A Lei n.º 89/2017 de 21 agosto (“Lei 89/2017”) vem estabelecer o regime jurídico do Registo Central de Beneficiário Efetivo (“RCBE”), transpondo para a ordem jurídica portuguesa o capítulo III da Diretiva (UE) 2015/849 do Parlamento Europeu e do Conselho de 20 de maio, relativa à prevenção da utilização do sistema financeiro para efeitos de branqueamento de capitais ou financiamento do terrorismo.

O RCBE consiste numa base de dados com informações relativas ao beneficiário efetivo das entidades a ele sujeitas, gerida pelo Instituto dos Registos e do Notariado, I.P..

Este regime prevê a obrigação de declaração e retificação, por parte de determinadas entidades a ele sujeitas (e.g. sociedades comerciais), de informações sobre a pessoa ou pessoas singulares que, ainda que de forma indireta ou através de terceiro, detêm a propriedade ou controlo da respetiva entidade e sanções para o seu incumprimento, entre as quais, a proibição de distribuição de lucros de celebração de determinados contratos com entidades públicas, entre outras.

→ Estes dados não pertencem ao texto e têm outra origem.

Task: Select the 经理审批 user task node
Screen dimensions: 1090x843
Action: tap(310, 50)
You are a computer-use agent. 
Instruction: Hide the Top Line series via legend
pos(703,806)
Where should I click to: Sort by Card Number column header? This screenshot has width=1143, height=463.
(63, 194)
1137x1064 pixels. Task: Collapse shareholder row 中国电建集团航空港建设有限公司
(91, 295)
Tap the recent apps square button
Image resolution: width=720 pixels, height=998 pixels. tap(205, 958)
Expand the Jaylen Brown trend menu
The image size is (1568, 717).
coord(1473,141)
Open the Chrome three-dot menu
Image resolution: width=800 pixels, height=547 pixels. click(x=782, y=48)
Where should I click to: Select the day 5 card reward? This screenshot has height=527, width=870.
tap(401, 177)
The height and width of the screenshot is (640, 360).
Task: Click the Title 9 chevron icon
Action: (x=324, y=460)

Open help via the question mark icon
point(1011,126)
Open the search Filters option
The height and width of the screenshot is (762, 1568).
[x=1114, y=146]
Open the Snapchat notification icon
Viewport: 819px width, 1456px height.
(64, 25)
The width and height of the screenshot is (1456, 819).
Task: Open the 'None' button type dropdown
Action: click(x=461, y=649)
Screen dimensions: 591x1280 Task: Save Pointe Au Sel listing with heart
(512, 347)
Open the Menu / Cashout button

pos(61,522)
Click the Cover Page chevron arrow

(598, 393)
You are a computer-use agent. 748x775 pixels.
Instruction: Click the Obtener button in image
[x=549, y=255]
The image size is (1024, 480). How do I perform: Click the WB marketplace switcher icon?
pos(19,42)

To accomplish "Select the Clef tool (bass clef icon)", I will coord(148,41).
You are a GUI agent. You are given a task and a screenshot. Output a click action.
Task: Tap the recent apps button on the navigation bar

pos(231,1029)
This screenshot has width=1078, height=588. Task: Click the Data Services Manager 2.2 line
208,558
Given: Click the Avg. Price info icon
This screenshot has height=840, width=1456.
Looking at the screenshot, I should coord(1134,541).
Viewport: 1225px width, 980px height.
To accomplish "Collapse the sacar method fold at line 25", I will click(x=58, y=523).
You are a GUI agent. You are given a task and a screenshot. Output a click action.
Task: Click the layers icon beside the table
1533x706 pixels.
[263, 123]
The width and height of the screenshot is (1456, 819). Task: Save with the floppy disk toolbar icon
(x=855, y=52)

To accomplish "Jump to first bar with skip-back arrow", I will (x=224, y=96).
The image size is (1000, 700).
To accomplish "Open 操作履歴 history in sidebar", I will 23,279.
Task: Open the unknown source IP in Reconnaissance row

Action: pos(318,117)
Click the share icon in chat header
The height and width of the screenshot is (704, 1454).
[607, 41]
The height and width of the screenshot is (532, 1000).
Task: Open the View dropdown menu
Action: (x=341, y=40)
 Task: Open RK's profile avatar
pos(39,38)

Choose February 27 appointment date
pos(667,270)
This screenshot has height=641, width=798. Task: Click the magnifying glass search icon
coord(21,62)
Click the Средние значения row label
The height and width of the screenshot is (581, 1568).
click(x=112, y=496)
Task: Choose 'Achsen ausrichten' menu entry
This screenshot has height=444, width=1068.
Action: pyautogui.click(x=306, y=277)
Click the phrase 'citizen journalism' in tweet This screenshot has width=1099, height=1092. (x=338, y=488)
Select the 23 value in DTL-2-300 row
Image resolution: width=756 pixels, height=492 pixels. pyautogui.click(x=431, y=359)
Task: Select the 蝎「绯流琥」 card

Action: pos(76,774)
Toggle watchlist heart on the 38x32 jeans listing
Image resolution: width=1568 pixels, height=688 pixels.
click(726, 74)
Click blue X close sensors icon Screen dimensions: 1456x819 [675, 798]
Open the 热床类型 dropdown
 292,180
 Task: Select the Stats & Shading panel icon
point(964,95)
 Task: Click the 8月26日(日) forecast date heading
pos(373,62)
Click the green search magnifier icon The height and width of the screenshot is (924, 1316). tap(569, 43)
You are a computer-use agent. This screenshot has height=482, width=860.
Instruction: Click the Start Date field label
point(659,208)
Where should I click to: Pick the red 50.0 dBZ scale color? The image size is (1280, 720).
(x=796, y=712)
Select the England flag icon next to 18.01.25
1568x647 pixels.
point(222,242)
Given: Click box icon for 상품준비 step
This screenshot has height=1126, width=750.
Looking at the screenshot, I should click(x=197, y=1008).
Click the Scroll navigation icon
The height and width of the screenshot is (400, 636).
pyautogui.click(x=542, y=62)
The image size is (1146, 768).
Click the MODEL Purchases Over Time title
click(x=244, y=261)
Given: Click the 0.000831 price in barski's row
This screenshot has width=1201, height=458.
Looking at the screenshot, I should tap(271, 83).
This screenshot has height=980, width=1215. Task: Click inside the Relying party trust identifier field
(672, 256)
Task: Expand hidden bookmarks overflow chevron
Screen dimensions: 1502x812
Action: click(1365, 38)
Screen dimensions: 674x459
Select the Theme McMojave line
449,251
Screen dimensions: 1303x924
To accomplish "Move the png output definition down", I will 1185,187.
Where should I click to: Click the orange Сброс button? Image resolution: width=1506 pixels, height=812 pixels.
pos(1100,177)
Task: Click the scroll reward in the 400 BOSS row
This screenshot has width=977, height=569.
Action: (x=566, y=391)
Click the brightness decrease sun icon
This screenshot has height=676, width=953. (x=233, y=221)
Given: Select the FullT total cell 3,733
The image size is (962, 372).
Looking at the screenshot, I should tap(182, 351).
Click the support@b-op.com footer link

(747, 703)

A Lei 89/2017 vem ainda estabelecer a obrigação para as sociedades comerciais de manutenção de um registo atualizado dos elementos de identificação: (i) dos seus sócios e respetivas participações sociais, (ii) das pessoas singulares que detêm, ainda que de forma indireta ou através de terceiros, a propriedade das participações sociais; e (iii) de quem por qualquer forma detenha o controlo efetivo da sociedade. O incumprimento desta obrigação constitui contraordenação punível com coima de EUR 1.000,00 a EUR 50.000,00.

Os sócios terão a obrigação de informar a sociedade sobre qualquer alteração dos referidos elementos de identificação, cujo incumprimento, após os prazos previstos, permitirá à sociedade a amortização das suas participações sociais nos termos dos artigos 232.º e 347.º do Código das Sociedades Comerciais.

A Lei 89/2017 entrará em vigor 90 dias após a sua publicação, aguardando ainda regulamentação.